WHAT TO DO> Reproduce the records verbatim, starting at the line that contains "168x194 pixels. At" and ending with the last line of the records, both included.

■ ■ ■

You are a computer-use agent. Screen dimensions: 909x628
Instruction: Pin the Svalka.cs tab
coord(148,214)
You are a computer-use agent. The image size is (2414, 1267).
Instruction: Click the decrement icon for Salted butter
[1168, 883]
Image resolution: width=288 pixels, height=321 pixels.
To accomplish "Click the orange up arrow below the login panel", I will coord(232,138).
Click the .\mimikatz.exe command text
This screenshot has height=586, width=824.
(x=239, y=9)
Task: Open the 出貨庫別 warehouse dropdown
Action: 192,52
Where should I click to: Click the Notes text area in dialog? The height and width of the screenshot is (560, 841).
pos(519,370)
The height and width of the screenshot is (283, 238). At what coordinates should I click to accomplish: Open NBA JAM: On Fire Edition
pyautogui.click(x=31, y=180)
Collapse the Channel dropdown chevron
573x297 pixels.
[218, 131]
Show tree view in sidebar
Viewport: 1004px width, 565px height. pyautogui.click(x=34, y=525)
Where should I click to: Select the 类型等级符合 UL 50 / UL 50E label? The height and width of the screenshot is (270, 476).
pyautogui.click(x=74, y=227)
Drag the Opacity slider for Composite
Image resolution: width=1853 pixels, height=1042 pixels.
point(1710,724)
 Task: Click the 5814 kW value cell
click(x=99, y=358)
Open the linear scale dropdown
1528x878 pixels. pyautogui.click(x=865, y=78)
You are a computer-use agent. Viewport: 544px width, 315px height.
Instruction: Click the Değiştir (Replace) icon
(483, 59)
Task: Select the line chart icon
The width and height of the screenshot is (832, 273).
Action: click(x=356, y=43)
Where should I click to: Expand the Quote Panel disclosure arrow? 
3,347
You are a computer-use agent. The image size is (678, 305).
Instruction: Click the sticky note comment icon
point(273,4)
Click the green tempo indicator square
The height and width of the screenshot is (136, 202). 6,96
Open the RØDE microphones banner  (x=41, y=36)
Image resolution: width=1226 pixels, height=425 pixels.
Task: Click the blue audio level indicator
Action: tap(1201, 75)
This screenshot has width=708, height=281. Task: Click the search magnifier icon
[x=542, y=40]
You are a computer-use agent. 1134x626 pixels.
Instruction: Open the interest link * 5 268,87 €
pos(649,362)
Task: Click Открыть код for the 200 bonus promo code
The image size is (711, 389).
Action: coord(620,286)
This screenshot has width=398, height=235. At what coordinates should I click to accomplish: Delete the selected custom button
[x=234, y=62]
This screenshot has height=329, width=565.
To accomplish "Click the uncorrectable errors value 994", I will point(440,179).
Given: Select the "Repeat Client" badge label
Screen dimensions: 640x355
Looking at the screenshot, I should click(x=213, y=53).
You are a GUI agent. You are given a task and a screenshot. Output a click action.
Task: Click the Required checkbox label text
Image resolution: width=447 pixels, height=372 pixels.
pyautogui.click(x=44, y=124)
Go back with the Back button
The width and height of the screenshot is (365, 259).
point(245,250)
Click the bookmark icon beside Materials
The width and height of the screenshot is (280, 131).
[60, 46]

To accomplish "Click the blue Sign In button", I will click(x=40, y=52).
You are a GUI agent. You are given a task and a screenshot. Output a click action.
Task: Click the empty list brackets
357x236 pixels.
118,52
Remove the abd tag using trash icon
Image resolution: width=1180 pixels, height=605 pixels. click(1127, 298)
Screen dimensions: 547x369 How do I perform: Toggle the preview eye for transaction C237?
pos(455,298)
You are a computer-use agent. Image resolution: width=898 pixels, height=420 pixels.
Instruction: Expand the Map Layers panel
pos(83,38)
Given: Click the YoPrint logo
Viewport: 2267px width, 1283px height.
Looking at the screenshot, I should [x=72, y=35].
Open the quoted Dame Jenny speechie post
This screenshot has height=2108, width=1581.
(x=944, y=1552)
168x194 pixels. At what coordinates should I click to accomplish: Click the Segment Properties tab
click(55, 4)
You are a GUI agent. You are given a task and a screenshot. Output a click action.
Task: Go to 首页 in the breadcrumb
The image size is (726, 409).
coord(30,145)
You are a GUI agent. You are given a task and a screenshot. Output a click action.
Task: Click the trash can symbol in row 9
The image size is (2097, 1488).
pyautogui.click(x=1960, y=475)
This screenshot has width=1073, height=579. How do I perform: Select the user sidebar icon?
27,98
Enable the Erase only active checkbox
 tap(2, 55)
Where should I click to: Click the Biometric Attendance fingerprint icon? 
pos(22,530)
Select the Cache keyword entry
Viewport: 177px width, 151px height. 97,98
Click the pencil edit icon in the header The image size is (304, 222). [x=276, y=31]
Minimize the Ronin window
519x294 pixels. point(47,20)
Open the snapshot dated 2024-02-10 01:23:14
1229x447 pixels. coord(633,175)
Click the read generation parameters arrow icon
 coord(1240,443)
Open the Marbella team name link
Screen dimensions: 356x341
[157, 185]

■ ■ ■

RESULT OF THIS TASK>
168x194 pixels. At what coordinates should I click to accomplish: Click the Segment Properties tab
click(55, 4)
You are a GUI agent. You are given a task and a screenshot. Output a click action.
Task: Go to 首页 in the breadcrumb
The image size is (726, 409).
coord(30,145)
You are a GUI agent. You are given a task and a screenshot. Output a click action.
Task: Click the trash can symbol in row 9
The image size is (2097, 1488).
pyautogui.click(x=1960, y=475)
This screenshot has width=1073, height=579. How do I perform: Select the user sidebar icon?
27,98
Enable the Erase only active checkbox
 tap(2, 55)
Where should I click to: Click the Biometric Attendance fingerprint icon? 
pos(22,530)
Select the Cache keyword entry
Viewport: 177px width, 151px height. 97,98
Click the pencil edit icon in the header The image size is (304, 222). [x=276, y=31]
Minimize the Ronin window
519x294 pixels. point(47,20)
Open the snapshot dated 2024-02-10 01:23:14
1229x447 pixels. coord(633,175)
Click the read generation parameters arrow icon
 coord(1240,443)
Open the Marbella team name link
Screen dimensions: 356x341
[157, 185]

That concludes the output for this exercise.